Anastasia Krupnik is a novel which seems so light that it is can be dismissed as merely another amusing children’s or young adult’s novel. That light appearance, however, hides the fact that the book covers some territory of considerable interest and significance to young readers. In the hands of a less-skilled writer than Lois Lowry, the book could easily have degenerated into the merely silly. As it is, this book is comic, enormously touching, and remarkably insightful.
The novel is primarily concerned with family—the way in which family members relate, the accommodations that they make to the demands of the family situation, and the insights that they acquire. The Krupniks are an example of one of the happier and more functional and loving families in children’s and young adult literature. Even so, the adjustments that Anastasia must make in order to understand and flourish in her family are carefully and splendidly delineated by Lowry.
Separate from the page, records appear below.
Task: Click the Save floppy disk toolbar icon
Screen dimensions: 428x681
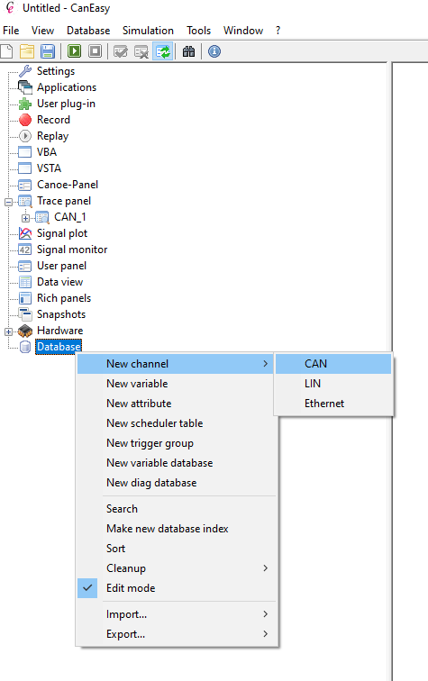Action: point(48,51)
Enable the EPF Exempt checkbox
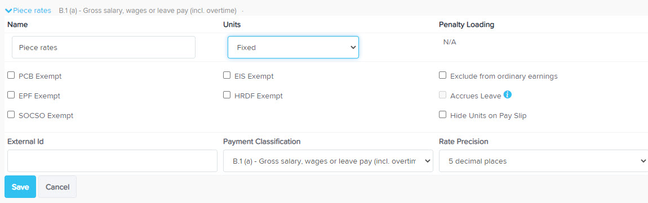Image resolution: width=648 pixels, height=203 pixels. click(11, 95)
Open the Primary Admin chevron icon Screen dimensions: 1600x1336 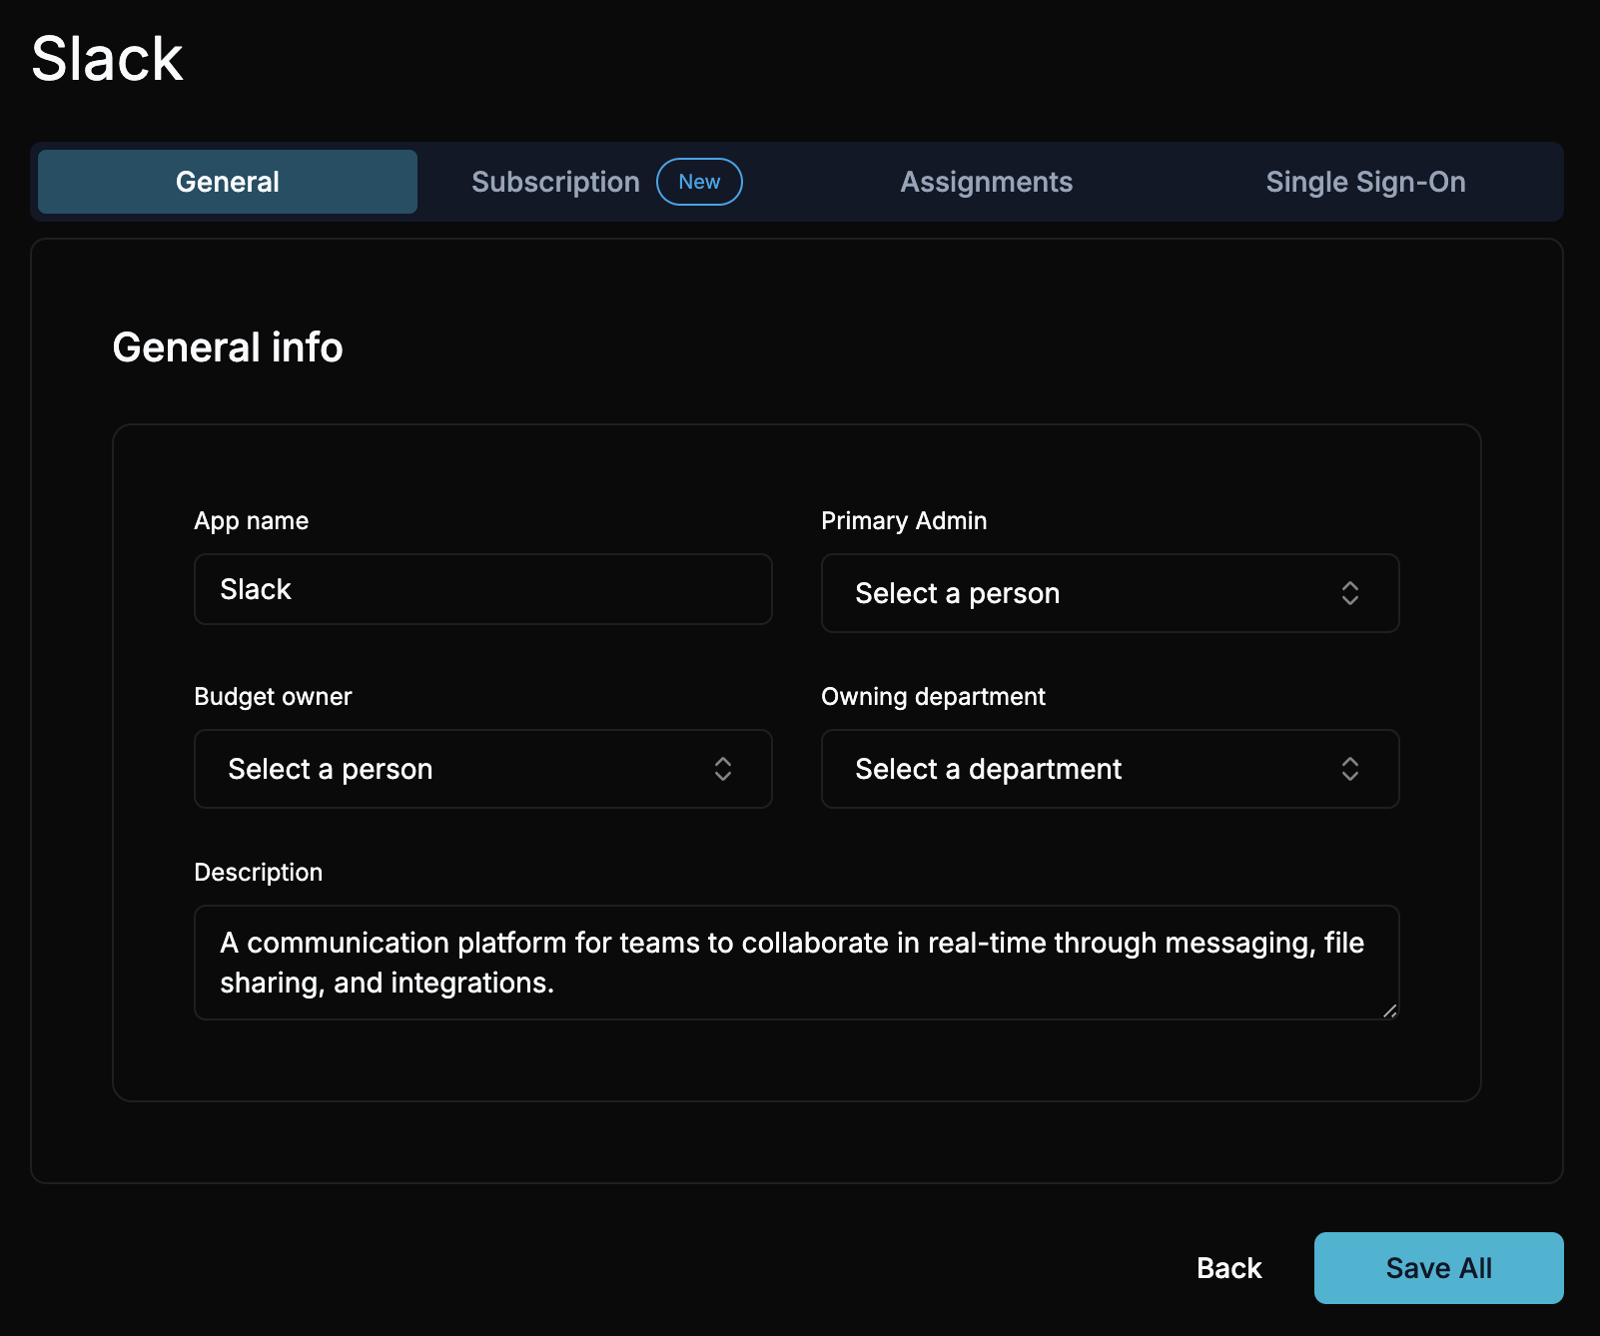1350,593
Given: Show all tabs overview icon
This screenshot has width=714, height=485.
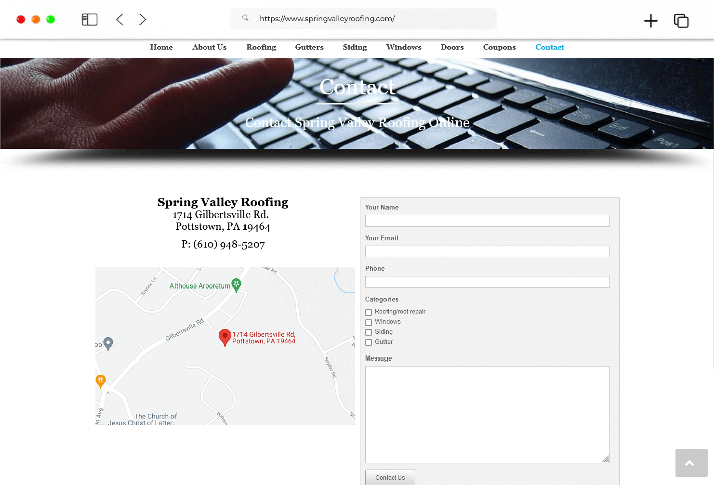Looking at the screenshot, I should point(681,21).

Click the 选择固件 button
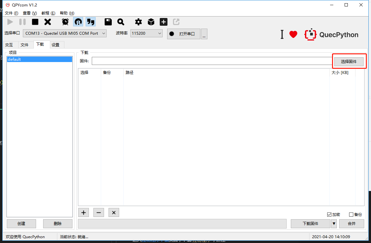349,61
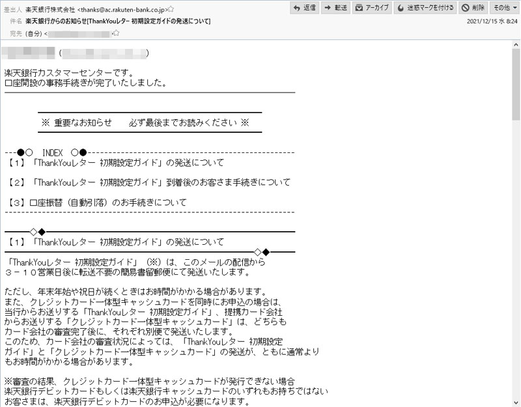Archive message using アーカイブ button
This screenshot has width=521, height=407.
[372, 8]
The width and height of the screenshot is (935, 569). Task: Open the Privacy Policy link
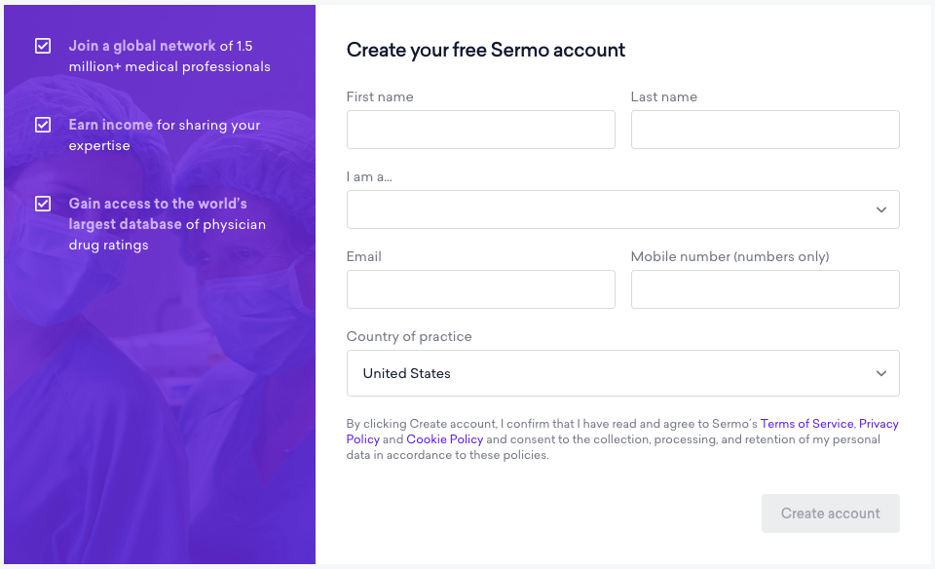pyautogui.click(x=879, y=424)
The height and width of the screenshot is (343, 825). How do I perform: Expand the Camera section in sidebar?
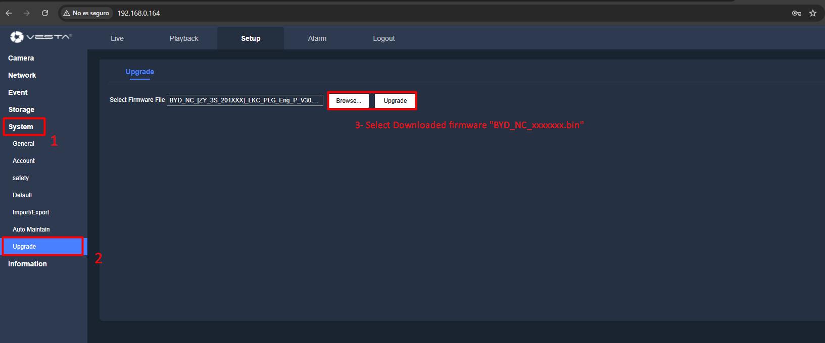click(21, 58)
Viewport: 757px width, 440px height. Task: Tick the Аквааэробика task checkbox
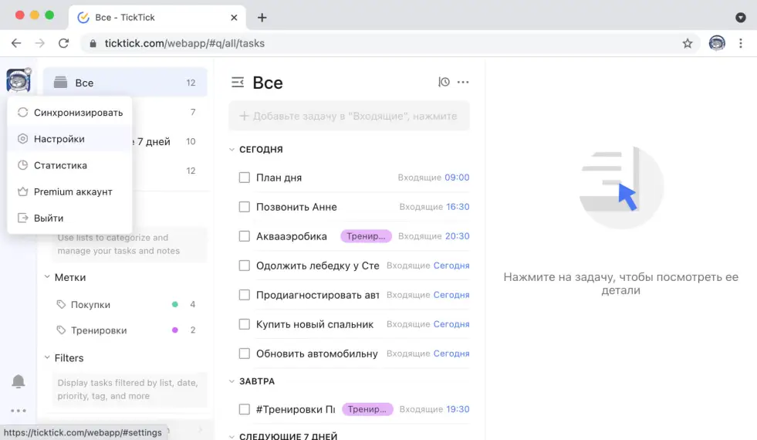click(244, 236)
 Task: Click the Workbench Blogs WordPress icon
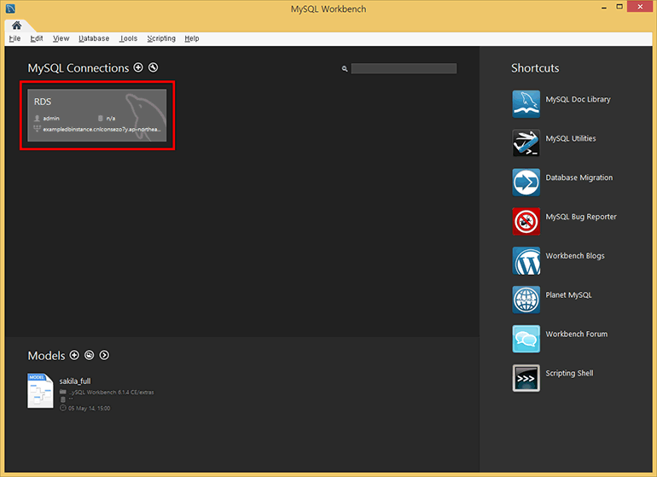pyautogui.click(x=526, y=260)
Anastasia is angry and unhappy at the discovery that she is no longer to be an only child, but she realizes the selfishness and egocentric nature of her attitude even as she experiences it. She is saddened and somewhat repelled by her senile grandmother, but she also realizes the sadness that both she and her parents feel at the clear deterioration of her grandmother’s mental faculties.
Lowry’s skill in character depiction is evident, and both the adults and the younger characters ring very true. Anastasia seems a credible, if very bright, ten-year-old girl. Her father and mother also seem to be believable, realistic parents of a ten-year-old girl. The writer resists the temptation to make any of the characters flat. Anastasia has definite negative impressions of her teacher, the man at the drugstore, and other people. She is forced to revise those opinions, however, upon further encounters. That people are more complex than any initial encounter might indicate is one of the themes of the novel.
Another theme is that Anastasia herself (and, by extension, the reader) is capable of change and growth in the light of developing events. She comes to understand her grandmother, to love her baby brother, and to see that her teacher and others are really not the people she has believed them to be. Indeed, one of the insights Anastasia acquires is the knowledge that teachers can make mistakes, that Anastasia herself is more than the mark she receives on a paper. Students are often conditioned by their school systems to accept their teachers’ evaluations of them, believing that grades are equated with their self-worth. Lowry creates a rebuttal to that commonly held belief.
The sweetness and humor in the novel do not detract from its serious underlying themes, which is probably one of the reasons for the book’s continuing popularity. Anastasia, her parents, and the supporting characters in the novel seem to be genuine, believable, and likable. The bibliotherapeutic uses of this novel are clear, and as an example of the functional family at work, the book may be difficult to surpass.